I feel like the one person in ten that coffee puts to sleep.
There is so much to do, I don’t mean on an emotional/psychological level,
I mean there actually is SO MUCH TO DO.
I want to curl up in a sunspot.
Wake me when the world has decided itself,
& we are free to maneuver without radical consequence.
Wake me when the decisions have been made and I only need live them out amiably.
That’s hilarious, really, because I never would agree to anything like that!
Captain Cardinal reporting for work.
I wanted to write:
~What was that Ambivalence?
I’m sorry I can’t hear you over the sound of my epic decision making prowess!
Boom there it be.
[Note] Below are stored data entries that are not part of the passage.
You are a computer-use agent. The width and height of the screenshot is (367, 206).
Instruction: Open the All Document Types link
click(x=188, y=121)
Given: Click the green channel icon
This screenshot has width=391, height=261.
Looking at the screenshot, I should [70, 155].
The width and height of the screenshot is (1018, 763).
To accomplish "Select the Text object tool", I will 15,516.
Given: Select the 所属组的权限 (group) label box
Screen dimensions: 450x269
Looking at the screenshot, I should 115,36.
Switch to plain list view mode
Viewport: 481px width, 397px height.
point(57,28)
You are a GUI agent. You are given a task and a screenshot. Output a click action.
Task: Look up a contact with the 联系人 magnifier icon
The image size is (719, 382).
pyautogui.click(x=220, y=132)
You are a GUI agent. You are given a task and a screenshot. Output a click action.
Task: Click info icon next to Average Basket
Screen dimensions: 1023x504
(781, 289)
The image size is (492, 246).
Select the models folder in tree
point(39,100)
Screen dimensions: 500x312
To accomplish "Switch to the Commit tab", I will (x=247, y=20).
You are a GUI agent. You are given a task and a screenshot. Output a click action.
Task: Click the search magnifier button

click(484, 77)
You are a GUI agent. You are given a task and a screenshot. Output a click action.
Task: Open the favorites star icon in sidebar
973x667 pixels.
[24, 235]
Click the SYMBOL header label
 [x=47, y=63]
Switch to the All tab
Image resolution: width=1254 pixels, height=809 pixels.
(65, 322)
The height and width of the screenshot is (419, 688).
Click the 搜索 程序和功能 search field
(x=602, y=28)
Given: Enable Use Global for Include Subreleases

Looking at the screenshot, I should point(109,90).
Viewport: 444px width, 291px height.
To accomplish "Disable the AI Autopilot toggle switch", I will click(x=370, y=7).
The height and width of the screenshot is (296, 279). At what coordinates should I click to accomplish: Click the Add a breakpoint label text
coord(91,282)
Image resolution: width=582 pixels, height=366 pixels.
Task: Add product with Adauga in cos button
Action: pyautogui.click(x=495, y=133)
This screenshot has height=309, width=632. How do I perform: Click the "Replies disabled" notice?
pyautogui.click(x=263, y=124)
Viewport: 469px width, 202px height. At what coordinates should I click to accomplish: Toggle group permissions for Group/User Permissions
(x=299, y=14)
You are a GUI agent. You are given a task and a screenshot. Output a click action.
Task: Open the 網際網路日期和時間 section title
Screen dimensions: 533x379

We there now.~
In it’s own way that is just as true,
Mess with me, and you’ll find out at your peril,
just how flimsy any non-ultimate reality folds up and disappears…
OH YES INDEED!
and the rest… the rest can go f*ck itself
& YET, I’ve noticed myself getting off on delivering extra kindness,
why not be even a little nicer, why not go the extra mile or ten?
(great song, but Correction ALERT! Mercedes was born on April 21, 1904!)
Do you have emotional clarity in a situation that has yet to resolve itself,
and the clarity you have seems true, but useless?
Not that it’s irrelevant, but that it doesn’t solve the equation.
a piece of the puzzle is still missing…
Estimated time of delivery: Why, this very week!
There is a longer story being told as well,
the shape of it still emerging.
Watch the wind pick up and start blowing us around in a month,
when Mars goes direct in May.
Since destiny is at work here, I’m going to let it do the heavy lifting.
Task orientation: make a list, cross those f*ckers off.
I’ll try not to yawn in polite company.